Input:
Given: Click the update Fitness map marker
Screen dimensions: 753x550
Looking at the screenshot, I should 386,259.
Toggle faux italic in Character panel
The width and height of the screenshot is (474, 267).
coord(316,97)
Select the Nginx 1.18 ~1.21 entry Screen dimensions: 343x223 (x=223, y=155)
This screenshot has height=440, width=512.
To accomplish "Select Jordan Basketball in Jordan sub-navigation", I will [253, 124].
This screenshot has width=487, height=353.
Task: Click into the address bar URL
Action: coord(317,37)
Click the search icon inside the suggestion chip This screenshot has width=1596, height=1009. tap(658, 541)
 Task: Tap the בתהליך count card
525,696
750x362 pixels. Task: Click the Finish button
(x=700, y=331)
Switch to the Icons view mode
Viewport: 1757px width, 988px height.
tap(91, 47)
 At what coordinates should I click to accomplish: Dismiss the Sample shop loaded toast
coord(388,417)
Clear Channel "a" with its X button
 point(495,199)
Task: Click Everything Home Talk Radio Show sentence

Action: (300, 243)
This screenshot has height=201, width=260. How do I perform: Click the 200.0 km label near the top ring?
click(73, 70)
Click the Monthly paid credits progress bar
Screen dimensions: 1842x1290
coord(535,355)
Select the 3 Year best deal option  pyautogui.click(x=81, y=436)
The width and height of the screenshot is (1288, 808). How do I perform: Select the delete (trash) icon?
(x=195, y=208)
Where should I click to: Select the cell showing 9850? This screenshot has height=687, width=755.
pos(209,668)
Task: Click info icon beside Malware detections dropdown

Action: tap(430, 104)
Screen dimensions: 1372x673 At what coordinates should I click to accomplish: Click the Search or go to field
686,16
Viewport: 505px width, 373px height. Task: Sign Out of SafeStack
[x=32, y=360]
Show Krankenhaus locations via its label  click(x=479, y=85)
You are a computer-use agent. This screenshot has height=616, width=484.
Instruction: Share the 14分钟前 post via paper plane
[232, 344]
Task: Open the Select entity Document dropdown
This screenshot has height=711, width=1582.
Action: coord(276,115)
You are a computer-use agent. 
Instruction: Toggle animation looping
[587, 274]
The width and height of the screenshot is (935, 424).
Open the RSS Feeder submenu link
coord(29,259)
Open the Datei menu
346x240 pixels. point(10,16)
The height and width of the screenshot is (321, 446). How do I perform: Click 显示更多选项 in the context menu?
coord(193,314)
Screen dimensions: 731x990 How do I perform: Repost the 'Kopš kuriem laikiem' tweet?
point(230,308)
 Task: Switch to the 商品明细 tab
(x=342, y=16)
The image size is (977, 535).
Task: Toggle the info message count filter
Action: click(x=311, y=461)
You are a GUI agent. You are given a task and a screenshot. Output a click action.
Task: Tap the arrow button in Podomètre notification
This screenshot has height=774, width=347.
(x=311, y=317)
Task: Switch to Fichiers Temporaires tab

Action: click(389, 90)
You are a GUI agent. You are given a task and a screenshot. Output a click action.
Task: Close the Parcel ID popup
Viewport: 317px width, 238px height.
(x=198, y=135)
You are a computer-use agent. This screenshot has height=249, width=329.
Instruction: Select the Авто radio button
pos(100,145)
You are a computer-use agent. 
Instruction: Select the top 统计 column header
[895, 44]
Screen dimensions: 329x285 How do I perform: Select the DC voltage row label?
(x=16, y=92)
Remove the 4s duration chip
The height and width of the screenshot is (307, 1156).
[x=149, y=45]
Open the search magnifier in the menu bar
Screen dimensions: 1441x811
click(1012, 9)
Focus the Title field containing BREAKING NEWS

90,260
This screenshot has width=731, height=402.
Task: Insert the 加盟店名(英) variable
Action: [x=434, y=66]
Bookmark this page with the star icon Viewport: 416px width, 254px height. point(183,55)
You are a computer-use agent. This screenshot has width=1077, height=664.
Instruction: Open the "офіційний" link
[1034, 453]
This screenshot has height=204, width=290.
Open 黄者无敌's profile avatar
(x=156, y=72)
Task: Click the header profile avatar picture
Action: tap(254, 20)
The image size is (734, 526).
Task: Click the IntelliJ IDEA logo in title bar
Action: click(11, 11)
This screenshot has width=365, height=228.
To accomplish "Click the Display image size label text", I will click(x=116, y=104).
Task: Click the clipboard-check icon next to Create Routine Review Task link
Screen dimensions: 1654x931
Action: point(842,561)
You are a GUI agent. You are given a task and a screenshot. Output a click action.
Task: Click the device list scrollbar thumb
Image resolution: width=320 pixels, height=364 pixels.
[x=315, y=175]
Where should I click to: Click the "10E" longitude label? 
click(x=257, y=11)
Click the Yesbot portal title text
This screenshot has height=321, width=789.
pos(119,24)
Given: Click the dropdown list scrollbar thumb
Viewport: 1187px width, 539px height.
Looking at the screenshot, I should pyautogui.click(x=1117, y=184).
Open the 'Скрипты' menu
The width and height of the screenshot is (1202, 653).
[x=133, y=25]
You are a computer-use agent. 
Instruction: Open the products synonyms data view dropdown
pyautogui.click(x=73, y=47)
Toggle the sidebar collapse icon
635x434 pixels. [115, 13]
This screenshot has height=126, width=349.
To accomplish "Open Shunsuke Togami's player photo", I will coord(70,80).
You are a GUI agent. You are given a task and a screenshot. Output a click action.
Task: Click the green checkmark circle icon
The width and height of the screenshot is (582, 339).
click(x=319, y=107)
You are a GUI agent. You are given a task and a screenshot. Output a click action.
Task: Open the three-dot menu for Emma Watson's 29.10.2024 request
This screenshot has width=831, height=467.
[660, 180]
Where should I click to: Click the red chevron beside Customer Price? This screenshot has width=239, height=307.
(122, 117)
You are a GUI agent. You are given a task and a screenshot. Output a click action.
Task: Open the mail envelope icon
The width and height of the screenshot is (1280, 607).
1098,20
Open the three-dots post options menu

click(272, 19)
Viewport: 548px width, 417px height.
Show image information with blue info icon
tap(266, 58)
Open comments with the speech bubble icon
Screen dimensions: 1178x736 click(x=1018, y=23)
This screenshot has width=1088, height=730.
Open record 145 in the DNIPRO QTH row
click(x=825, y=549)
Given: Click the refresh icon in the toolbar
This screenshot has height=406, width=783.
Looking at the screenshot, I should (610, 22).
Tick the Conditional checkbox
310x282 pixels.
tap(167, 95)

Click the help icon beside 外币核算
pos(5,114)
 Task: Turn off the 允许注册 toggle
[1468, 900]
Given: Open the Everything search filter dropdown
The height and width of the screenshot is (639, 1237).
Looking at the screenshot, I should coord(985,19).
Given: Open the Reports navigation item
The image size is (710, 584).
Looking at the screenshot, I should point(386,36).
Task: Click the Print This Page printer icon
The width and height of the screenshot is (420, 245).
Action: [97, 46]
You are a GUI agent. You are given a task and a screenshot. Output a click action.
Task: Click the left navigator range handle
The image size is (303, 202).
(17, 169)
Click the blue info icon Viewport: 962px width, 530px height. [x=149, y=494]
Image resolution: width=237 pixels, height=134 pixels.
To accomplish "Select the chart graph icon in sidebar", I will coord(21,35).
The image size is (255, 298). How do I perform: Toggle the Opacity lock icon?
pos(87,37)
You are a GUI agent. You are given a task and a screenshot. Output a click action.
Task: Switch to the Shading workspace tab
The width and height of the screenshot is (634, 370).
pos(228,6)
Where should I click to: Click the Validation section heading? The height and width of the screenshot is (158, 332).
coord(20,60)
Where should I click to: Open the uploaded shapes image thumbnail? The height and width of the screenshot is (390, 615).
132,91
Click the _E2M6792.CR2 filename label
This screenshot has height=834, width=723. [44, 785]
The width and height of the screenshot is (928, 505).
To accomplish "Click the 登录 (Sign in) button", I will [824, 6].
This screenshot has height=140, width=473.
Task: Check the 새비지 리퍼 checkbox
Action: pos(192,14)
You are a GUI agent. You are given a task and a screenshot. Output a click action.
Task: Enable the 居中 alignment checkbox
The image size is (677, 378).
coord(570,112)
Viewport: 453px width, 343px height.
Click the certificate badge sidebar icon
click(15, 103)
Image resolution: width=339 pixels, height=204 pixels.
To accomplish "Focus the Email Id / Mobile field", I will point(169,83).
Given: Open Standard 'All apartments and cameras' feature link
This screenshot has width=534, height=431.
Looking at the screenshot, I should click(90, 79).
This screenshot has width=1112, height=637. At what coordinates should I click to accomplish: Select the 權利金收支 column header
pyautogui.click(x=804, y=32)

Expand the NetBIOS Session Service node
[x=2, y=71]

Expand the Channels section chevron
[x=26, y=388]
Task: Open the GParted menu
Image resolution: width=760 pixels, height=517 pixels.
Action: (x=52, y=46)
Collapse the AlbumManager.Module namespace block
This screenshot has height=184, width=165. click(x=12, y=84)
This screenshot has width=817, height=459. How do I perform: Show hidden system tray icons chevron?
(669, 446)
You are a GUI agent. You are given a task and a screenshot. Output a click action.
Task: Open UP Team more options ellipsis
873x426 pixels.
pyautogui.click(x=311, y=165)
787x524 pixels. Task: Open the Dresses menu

Do this: Will you reproduce the part that opens with the line containing "Select the 3" and closes with the line containing "Show Krankenhaus locations", substituting "Choose" for "Select" wherever it appears and leaving everything else unchanged?

Written solution:
Choose the 3 Year best deal option  pyautogui.click(x=81, y=436)
The width and height of the screenshot is (1288, 808). How do I perform: Choose the delete (trash) icon?
(x=195, y=208)
Where should I click to: Choose the cell showing 9850? This screenshot has height=687, width=755.
pos(209,668)
Task: Click info icon beside Malware detections dropdown

Action: tap(430, 104)
Screen dimensions: 1372x673 At what coordinates should I click to accomplish: Click the Search or go to field
686,16
Viewport: 505px width, 373px height. Task: Sign Out of SafeStack
[x=32, y=360]
Show Krankenhaus locations via its label  click(x=479, y=85)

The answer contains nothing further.